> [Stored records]
<<<<
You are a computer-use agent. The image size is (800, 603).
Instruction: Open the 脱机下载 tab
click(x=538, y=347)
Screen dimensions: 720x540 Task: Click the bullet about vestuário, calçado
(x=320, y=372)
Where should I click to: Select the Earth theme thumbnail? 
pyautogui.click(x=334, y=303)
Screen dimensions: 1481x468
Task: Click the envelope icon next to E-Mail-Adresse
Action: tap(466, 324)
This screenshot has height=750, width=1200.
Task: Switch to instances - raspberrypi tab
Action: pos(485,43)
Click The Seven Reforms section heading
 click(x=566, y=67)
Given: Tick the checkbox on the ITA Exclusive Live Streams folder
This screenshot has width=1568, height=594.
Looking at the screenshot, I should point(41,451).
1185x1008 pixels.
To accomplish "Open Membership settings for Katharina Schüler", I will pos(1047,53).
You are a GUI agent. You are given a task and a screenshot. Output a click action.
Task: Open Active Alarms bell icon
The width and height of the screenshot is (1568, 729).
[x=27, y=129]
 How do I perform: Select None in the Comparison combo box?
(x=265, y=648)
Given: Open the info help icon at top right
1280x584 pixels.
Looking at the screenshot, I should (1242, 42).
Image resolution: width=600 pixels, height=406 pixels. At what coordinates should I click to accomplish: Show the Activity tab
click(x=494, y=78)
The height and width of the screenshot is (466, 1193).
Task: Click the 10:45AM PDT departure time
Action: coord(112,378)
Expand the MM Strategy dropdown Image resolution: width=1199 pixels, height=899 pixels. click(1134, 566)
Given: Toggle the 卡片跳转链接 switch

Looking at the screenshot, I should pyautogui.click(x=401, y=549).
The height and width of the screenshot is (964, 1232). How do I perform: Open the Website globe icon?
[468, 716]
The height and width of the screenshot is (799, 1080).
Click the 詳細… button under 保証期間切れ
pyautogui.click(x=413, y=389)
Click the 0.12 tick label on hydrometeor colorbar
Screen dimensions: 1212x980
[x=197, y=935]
>>>>
> [Aim] Copy the data word for word, from the line containing "How do I perform: Select" through the end of the data, both ends included.

> [Solution]
 How do I perform: Select None in the Comparison combo box?
(x=265, y=648)
Given: Open the info help icon at top right
1280x584 pixels.
Looking at the screenshot, I should (1242, 42).
Image resolution: width=600 pixels, height=406 pixels. At what coordinates should I click to accomplish: Show the Activity tab
click(x=494, y=78)
The height and width of the screenshot is (466, 1193).
Task: Click the 10:45AM PDT departure time
Action: coord(112,378)
Expand the MM Strategy dropdown Image resolution: width=1199 pixels, height=899 pixels. click(1134, 566)
Given: Toggle the 卡片跳转链接 switch

Looking at the screenshot, I should pyautogui.click(x=401, y=549).
The height and width of the screenshot is (964, 1232). How do I perform: Open the Website globe icon?
[468, 716]
The height and width of the screenshot is (799, 1080).
Click the 詳細… button under 保証期間切れ
pyautogui.click(x=413, y=389)
Click the 0.12 tick label on hydrometeor colorbar
Screen dimensions: 1212x980
[x=197, y=935]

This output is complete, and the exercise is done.